Couple that with the postmodern cult of Self (everyone’s favorite person AND women’s magazine!) and you have a typical young woman who accidentally gets pregnant (that’s a whole other topic) and finds herself (a) upset because babies are not cool; if they were, Lady Gaga would have four in assorted colors; and (b) unwilling to sublimate her desire to do whatever she wants for the basic needs of another human person who happens to be her own offspring.

CRISIS!

Well, guess what? The world around us is teeming with solutions for every last “crisis” pregnancy, real or imagined. I promise you, if every sixteen-year-old girl in the tri-county area got pregnant tomorrow, there are enough waiting couples in this country to adopt the hell out of every last baby. There is a staggering shortage of infants and a waiting list that makes childless couples sick.

Being afraid of childbirth because it will hurt your vagina does not a crisis pregnancy make.
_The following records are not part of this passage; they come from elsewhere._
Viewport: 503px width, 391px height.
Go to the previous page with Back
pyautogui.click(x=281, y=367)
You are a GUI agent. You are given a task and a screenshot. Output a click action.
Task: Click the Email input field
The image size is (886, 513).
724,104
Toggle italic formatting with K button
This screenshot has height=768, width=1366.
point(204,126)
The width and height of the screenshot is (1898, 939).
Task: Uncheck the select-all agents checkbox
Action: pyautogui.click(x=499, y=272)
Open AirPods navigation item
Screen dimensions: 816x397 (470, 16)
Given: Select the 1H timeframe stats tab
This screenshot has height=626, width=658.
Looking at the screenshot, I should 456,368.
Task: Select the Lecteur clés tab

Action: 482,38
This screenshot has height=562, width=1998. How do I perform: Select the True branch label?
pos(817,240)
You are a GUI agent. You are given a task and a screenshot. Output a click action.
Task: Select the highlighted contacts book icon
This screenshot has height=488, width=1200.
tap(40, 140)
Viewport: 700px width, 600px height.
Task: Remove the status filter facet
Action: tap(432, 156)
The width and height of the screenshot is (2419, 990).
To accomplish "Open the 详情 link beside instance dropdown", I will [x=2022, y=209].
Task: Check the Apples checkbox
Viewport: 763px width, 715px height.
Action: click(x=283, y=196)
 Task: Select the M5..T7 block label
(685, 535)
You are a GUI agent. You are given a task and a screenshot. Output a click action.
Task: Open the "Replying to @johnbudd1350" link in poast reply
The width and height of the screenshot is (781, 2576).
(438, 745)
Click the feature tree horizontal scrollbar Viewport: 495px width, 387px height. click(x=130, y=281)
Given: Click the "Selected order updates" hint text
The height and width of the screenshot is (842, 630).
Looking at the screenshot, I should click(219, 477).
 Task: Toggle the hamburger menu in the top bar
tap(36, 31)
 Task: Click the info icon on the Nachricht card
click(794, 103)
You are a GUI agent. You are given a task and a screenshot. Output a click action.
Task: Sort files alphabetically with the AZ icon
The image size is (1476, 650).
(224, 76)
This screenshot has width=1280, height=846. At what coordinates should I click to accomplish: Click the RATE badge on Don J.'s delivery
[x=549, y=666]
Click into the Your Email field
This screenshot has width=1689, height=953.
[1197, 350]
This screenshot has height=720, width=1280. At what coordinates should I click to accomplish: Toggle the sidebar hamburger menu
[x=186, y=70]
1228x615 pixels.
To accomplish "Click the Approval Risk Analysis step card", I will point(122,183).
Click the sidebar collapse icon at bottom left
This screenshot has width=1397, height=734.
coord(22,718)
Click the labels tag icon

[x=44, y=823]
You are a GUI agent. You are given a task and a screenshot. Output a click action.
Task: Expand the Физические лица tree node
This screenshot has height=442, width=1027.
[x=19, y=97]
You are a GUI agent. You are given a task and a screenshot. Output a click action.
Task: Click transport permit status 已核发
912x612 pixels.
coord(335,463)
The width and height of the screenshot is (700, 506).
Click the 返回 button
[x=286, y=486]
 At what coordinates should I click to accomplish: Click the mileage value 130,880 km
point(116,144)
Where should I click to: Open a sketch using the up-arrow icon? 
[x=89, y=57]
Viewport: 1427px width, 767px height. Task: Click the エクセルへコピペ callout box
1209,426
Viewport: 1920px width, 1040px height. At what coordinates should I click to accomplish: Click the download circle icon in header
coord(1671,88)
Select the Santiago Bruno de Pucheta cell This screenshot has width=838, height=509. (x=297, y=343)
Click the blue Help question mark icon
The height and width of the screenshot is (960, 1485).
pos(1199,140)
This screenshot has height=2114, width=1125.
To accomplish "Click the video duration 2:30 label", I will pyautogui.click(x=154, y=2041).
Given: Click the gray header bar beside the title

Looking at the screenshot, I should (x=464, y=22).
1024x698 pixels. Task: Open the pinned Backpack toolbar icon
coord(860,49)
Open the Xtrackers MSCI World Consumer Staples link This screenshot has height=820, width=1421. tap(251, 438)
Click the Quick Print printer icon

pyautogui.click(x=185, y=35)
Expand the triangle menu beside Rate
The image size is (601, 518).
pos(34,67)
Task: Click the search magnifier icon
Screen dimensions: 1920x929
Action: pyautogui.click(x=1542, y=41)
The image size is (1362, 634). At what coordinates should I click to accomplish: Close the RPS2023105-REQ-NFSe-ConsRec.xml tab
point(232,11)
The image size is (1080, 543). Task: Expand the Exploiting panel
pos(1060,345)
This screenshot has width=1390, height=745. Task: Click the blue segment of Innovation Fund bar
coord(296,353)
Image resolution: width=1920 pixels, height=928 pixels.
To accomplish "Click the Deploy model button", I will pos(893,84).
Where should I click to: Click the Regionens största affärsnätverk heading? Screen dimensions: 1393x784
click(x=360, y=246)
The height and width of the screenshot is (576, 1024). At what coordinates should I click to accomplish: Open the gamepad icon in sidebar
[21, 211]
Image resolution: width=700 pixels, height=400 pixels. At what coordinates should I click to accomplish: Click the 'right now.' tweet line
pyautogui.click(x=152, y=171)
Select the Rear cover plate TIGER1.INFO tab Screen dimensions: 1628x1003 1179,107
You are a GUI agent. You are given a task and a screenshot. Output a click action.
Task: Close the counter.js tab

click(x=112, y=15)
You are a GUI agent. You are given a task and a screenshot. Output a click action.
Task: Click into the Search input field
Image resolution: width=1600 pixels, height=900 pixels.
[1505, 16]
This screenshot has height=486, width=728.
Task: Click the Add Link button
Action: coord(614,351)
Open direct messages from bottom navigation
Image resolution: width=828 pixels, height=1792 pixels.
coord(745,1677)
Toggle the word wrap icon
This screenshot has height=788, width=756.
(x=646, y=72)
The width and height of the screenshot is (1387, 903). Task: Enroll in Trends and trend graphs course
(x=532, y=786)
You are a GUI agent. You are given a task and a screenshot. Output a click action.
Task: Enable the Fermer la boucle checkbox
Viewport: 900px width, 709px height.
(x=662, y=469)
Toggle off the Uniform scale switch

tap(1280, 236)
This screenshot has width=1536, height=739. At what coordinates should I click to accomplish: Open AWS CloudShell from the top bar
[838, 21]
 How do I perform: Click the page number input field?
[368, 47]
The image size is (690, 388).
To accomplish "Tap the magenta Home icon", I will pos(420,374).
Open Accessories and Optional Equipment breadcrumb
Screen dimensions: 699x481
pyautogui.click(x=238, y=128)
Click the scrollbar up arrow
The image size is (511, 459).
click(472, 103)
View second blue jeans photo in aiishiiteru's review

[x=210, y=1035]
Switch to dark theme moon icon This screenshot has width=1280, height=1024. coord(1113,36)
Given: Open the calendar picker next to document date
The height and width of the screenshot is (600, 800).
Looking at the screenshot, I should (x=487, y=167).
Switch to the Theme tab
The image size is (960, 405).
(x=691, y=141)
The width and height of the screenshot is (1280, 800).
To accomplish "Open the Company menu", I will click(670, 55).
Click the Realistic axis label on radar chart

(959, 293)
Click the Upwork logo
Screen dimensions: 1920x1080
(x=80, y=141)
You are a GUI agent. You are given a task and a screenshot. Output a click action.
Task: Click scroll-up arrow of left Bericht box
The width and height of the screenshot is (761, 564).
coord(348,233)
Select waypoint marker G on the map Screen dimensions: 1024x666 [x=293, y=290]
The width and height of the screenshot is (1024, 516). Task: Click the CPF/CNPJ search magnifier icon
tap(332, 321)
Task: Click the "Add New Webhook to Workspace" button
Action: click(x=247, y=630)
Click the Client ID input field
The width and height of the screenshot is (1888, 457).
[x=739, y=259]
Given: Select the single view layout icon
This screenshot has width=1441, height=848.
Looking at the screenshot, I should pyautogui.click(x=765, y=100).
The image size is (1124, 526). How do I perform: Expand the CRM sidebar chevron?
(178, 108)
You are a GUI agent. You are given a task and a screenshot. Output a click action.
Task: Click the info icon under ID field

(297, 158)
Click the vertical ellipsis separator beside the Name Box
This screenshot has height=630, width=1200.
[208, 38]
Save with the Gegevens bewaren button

Being scared because your dad will yell at you or take away your Blackberry doesn’t do it, either. Being annoyed at missing a semester of college, or disappointed because your boyfriend is mean, or anxious because you don’t make much money, these things are not crises or tragedies. A brain tumor is a crisis. A toddler with HIV is a tragedy. Your pregnancy is probably, sorry ladies, not all that damn big a deal.

Isn’t it time we expected a little more of our young people than to know how many tracks Weezy dropped this week? Shouldn’t we be teaching our daughters to respect themselves enough to keep their legs closed or accept responsibility if they don’t? Shouldn’t our young women be taught to view family life as something timeless, beautiful and fulfilling, and children as gifts from God?

And by the way, those gimmicky Home Ec programs in which high school students are given egg, peanut, or flour sack babies to “scare” them out of procreating don’t help at all. It’s supposed to be a big dose of reality that teaches you how hard it is to care for a child, but I call B.S. I left my egg baby in a mini-fridge for three weeks. I’m pretty sure you can’t do that with a real baby. But I’m also pretty sure human babies are a little bit more rewarding to be around, take care of and love than babies made of dry goods.

This is the kind of indoctrination I was talking about. They’re teaching our kids that babies are about as worthy and interesting as a sack of flour with a pierced nose – (I was rebellious) – in other words, a lump of unrewarding responsibility whose only redeeming characteristic is you get to name it something cool. (“Reznor.” Again, rebellious.)

As a matter of fact, let’s get these stupid programs taken out of schools. But meanwhile, let’s stop reinforcing the usually unfounded fears of the accidentally knocked-up, which are supported mostly by postmodern angst with no basis in reality. Let's encourage young women to make positive, moral choices, to respect themselves body and soul, not out of irrational fear, but out of virtue and intelligence.